Dass der Antrag gerade jetzt gestellt wird, hängt mit der momentan laufenden Fortschreibung des Landesentwicklungsprogramms für den Freistaat Bayern zusammen. Dabei wird auch über künftige Einordnungen als Mittel- oder Oberzentrum entschieden.
Mittelzentrum ist zu wenig
Nun hätten die beiden Städte einfach erneut einen Vorstoß unternehmen können, um als gemeinsames Mittelzentrum anerkannt zu werden. Doch dazu stellt Frank Rebhan klar: "Wir wollen für beide Städte eine Verbesserung erreichen. Mittelzenrum sind wir ja schon." Heiko Voigt ergänzt: "Oberzentren sollen wichtige Funktionen für einen großen Raum übernehmen. Und wir sind in der Lage dazu, das künftig zu tun."

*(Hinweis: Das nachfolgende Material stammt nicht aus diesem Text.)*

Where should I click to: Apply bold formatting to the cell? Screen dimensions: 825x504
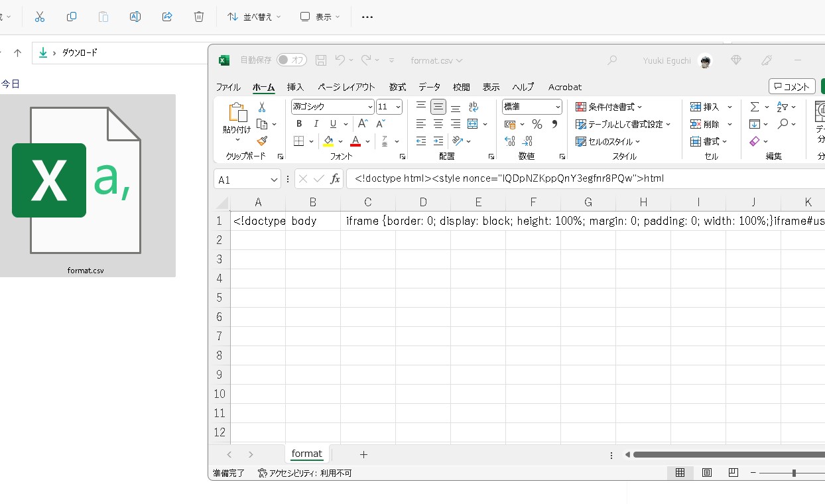pos(298,123)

Vor allem aber erhoffen sich die Stadtparlamente hier wie dort, durch Verträge, über die eine Zusammenarbeit als gemeinsames Zentrum geregelt werden müsste, Hindernisse zu beseitigen. Bisher sind gemeinsame Bauleitplanung oder übergreifende Naturschutzprojekte nur schwer voran zu bringen. Gleichzeitig macht aber das Naturschutzgroßprojekt "Das Grüne Band" deutlich, wie erfolgreich über Landesgrenzen hinweg gearbeitet werden kann.
Weil in Bayern gerade die Fortschreibung des LEP läuft, wurde der Antrag zunächst hier an die Staatsregierung gestellt. Doch Heiko Voigt sprach über die Pläne einer engeren Zusammenarbeit auch schon mit Thüringens Ministerpräsident Bodo Ramelow (Die Linke). "Er steht einer Zusammenarbeit positiv gegenüber", versichert Voigt.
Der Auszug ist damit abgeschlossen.